• [Objective]:
Write out the items from the line with "This screenshot has height=186, width=295." up to and including the line with "Looking at the screenshot, I should tap(183, 12).", swapping "Instruction" for "Command" and leaving everything else as it is.

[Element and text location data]
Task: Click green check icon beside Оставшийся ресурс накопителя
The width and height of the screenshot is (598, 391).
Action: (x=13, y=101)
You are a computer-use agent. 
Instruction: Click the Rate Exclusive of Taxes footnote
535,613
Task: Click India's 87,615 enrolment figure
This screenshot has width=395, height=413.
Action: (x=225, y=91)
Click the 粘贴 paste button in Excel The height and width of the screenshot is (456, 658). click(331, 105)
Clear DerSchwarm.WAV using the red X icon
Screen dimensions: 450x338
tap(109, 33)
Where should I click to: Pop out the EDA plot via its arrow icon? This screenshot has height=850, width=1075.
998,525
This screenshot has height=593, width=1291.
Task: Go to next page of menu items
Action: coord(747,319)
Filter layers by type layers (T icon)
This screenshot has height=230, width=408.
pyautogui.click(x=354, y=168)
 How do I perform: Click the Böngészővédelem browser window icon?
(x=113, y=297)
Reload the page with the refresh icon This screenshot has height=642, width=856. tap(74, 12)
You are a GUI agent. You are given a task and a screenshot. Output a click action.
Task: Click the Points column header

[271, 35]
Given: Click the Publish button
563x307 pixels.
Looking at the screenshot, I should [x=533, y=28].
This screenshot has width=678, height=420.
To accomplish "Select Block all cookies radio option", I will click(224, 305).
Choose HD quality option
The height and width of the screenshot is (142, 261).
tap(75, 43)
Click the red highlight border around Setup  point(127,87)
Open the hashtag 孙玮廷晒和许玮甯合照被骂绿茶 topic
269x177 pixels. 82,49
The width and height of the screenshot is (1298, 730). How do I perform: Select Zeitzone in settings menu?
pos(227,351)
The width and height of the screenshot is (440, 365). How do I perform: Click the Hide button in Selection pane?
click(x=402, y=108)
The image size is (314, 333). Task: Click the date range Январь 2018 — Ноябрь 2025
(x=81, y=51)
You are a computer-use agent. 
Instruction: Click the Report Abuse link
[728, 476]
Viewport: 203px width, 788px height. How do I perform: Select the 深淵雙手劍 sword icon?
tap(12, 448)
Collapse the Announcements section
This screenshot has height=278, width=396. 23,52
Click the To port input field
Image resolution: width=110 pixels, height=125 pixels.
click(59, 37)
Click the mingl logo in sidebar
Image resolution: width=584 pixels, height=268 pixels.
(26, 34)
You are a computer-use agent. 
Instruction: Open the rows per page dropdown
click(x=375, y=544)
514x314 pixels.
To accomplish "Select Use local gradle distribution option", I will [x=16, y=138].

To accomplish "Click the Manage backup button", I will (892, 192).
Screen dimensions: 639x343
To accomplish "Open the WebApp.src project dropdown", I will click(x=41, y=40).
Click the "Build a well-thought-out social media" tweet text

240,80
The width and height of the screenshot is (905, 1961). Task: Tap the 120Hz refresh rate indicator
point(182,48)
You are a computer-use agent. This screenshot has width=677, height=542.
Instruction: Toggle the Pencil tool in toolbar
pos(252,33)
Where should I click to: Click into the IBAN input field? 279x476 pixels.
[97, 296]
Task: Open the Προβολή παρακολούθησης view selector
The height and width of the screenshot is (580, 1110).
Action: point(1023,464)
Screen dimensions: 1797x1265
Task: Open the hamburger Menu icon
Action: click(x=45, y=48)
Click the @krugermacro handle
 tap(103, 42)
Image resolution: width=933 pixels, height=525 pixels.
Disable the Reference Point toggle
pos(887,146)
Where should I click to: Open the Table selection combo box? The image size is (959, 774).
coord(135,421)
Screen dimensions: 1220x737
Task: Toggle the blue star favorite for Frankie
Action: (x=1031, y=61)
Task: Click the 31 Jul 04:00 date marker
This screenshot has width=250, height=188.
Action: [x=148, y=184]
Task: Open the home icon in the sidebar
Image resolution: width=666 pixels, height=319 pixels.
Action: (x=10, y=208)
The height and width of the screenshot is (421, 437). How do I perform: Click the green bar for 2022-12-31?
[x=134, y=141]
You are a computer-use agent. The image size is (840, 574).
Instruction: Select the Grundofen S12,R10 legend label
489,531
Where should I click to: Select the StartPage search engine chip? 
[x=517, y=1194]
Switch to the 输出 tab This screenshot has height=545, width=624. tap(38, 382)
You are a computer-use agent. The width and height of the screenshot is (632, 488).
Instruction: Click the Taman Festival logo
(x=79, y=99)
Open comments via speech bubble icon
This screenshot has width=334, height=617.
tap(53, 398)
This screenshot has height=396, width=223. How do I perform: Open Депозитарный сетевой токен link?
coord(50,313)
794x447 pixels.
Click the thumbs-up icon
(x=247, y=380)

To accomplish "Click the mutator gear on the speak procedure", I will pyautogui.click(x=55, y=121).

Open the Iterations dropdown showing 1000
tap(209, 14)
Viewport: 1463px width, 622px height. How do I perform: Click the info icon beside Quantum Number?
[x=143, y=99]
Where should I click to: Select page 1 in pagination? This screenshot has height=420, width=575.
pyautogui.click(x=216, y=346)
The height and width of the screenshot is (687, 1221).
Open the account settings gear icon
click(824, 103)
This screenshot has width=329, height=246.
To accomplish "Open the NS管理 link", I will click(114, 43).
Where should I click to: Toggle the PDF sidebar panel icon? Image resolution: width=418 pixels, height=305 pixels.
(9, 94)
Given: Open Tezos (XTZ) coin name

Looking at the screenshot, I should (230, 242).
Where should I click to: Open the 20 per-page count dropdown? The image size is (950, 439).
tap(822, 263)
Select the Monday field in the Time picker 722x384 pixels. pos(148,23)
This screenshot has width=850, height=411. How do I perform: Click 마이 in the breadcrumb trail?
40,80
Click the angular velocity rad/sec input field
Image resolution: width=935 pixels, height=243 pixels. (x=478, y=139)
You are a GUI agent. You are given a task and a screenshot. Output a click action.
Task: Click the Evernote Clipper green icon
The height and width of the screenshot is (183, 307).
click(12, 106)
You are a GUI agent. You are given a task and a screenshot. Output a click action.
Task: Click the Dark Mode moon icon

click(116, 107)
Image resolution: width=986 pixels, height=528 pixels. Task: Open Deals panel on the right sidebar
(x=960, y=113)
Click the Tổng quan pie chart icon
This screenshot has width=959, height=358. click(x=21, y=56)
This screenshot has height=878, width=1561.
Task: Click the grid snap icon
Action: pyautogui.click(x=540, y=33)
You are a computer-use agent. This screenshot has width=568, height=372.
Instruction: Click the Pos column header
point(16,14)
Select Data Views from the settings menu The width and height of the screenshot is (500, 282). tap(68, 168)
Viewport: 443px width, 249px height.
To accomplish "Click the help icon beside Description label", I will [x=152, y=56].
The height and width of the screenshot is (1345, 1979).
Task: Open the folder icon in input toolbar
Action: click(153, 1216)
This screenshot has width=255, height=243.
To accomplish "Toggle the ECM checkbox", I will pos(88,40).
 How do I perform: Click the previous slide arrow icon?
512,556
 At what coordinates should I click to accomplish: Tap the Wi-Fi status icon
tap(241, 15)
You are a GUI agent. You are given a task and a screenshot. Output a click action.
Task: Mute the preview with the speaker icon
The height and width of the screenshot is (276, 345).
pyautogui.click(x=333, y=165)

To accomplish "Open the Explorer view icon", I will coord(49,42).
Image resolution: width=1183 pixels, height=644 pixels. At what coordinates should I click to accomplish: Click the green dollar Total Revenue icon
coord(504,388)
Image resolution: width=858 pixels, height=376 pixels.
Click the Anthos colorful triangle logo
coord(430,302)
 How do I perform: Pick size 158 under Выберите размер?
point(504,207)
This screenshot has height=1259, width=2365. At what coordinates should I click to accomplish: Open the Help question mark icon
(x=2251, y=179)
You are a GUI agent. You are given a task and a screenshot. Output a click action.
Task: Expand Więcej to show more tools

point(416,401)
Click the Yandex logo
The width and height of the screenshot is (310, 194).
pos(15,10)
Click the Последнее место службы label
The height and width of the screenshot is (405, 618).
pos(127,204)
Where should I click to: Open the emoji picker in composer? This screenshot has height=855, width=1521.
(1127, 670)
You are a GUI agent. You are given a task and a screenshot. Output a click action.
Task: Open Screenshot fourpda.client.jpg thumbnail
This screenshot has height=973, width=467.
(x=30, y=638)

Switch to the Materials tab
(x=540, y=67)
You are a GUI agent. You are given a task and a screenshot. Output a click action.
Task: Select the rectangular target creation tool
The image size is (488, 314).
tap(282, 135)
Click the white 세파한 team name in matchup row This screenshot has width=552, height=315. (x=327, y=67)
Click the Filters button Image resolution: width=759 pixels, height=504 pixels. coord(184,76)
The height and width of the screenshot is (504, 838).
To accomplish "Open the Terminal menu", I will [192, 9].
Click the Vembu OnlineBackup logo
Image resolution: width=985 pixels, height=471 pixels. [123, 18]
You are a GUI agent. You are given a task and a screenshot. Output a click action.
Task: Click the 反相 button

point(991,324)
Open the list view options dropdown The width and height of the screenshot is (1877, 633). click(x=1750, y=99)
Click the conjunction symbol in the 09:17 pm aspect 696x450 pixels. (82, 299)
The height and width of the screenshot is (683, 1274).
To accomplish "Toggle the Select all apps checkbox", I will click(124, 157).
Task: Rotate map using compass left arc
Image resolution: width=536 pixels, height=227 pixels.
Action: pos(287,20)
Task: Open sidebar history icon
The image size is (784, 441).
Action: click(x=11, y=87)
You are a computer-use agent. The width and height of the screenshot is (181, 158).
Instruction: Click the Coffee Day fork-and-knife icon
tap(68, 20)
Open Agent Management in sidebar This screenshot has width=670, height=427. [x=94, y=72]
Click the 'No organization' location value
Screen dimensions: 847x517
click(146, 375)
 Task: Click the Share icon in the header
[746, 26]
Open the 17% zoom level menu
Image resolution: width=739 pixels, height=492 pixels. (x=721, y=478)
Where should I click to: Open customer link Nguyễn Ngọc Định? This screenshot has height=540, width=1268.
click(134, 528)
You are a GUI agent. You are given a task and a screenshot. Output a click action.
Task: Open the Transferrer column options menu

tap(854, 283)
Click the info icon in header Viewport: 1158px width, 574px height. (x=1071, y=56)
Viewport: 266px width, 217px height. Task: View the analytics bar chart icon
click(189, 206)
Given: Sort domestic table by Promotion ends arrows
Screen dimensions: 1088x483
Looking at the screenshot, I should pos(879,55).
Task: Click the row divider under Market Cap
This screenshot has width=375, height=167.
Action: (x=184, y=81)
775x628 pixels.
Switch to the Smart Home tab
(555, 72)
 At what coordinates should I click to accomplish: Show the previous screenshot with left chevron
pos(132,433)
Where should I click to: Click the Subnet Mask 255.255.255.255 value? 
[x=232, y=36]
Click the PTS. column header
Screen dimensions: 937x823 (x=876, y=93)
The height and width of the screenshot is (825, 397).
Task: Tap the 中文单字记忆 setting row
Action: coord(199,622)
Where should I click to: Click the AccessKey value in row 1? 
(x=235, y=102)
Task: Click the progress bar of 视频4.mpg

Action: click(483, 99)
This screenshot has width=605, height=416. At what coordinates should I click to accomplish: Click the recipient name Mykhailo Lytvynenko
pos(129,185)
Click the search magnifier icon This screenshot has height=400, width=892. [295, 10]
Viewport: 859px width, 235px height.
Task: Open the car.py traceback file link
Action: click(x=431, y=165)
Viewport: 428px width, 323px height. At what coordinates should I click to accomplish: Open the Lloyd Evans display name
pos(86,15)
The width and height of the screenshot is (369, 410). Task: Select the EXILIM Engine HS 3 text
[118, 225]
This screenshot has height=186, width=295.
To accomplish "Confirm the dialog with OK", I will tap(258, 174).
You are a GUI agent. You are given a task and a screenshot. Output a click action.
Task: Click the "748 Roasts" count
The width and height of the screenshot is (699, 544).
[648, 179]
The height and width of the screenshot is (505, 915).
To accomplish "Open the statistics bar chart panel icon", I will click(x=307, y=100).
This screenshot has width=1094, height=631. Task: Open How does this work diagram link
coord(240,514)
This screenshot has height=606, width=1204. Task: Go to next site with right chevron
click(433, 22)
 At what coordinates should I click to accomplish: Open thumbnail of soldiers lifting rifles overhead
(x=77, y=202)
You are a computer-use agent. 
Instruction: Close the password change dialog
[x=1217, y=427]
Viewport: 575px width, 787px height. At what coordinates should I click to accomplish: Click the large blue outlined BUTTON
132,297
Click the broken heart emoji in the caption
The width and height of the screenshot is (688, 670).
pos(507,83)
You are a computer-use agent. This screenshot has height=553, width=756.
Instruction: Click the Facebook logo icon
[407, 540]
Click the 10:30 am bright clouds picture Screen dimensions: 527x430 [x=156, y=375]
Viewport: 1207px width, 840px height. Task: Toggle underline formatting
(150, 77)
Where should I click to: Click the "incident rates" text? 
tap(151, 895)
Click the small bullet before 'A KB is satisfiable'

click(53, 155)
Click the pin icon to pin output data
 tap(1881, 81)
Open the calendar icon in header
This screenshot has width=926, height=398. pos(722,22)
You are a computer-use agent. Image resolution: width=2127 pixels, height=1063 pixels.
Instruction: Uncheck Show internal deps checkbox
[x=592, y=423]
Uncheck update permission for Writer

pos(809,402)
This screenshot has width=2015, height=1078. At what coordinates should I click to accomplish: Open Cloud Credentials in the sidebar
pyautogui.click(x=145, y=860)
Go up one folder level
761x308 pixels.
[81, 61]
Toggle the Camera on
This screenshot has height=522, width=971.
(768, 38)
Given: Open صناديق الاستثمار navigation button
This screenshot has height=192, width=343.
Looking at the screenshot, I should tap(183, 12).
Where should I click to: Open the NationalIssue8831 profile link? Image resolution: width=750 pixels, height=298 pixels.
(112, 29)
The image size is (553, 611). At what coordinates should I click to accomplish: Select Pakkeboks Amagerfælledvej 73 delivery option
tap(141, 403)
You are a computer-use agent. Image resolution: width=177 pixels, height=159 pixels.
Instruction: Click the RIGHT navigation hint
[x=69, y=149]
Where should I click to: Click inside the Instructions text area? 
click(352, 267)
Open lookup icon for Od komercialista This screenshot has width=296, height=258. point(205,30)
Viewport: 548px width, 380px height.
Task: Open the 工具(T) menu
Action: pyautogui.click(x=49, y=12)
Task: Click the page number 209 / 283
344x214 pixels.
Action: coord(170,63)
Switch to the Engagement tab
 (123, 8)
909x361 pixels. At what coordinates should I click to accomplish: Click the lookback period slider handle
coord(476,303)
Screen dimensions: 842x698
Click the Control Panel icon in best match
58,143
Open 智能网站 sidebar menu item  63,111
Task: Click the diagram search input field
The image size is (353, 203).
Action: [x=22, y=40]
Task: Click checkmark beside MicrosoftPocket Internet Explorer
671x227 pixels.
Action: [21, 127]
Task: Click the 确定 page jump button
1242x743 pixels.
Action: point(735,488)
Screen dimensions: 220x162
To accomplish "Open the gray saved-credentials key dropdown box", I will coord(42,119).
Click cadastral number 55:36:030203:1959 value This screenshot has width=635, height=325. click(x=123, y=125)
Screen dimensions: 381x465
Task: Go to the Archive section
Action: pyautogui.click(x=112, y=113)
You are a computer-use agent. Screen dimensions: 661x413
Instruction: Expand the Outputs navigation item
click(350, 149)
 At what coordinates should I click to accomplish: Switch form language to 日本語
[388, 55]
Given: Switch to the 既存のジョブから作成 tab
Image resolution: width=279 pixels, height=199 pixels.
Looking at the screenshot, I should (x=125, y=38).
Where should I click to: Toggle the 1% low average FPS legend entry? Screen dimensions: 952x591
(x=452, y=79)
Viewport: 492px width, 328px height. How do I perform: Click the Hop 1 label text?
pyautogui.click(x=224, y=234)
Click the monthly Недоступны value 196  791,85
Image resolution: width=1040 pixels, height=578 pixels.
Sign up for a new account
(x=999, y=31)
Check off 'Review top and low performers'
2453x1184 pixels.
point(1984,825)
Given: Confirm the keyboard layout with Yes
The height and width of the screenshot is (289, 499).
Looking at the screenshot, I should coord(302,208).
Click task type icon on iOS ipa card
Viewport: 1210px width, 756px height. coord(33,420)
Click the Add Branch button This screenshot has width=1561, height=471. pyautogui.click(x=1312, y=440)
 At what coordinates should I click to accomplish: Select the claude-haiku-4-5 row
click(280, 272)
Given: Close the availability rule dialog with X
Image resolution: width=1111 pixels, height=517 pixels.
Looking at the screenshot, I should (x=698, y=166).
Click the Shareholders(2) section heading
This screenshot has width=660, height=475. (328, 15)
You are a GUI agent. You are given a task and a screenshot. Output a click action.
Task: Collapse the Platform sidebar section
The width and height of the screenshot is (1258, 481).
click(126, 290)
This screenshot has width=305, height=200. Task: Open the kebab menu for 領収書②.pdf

• [Exercise output]:
This screenshot has height=186, width=295.
To accomplish "Confirm the dialog with OK", I will tap(258, 174).
You are a GUI agent. You are given a task and a screenshot. Output a click action.
Task: Click the "748 Roasts" count
The width and height of the screenshot is (699, 544).
[648, 179]
The height and width of the screenshot is (505, 915).
To accomplish "Open the statistics bar chart panel icon", I will click(x=307, y=100).
This screenshot has width=1094, height=631. Task: Open How does this work diagram link
coord(240,514)
This screenshot has height=606, width=1204. Task: Go to next site with right chevron
click(433, 22)
 At what coordinates should I click to accomplish: Open thumbnail of soldiers lifting rifles overhead
(x=77, y=202)
You are a computer-use agent. 
Command: Close the password change dialog
[x=1217, y=427]
Viewport: 575px width, 787px height. At what coordinates should I click to accomplish: Click the large blue outlined BUTTON
132,297
Click the broken heart emoji in the caption
The width and height of the screenshot is (688, 670).
pos(507,83)
You are a computer-use agent. This screenshot has height=553, width=756.
Command: Click the Facebook logo icon
[407, 540]
Click the 10:30 am bright clouds picture Screen dimensions: 527x430 [x=156, y=375]
Viewport: 1207px width, 840px height. Task: Toggle underline formatting
(150, 77)
Where should I click to: Click the "incident rates" text? 
tap(151, 895)
Click the small bullet before 'A KB is satisfiable'

click(53, 155)
Click the pin icon to pin output data
 tap(1881, 81)
Open the calendar icon in header
This screenshot has width=926, height=398. pos(722,22)
You are a computer-use agent. Image resolution: width=2127 pixels, height=1063 pixels.
Command: Uncheck Show internal deps checkbox
[x=592, y=423]
Uncheck update permission for Writer

pos(809,402)
This screenshot has width=2015, height=1078. At what coordinates should I click to accomplish: Open Cloud Credentials in the sidebar
pyautogui.click(x=145, y=860)
Go up one folder level
761x308 pixels.
[81, 61]
Toggle the Camera on
This screenshot has height=522, width=971.
(768, 38)
Given: Open صناديق الاستثمار navigation button
This screenshot has height=192, width=343.
Looking at the screenshot, I should tap(183, 12).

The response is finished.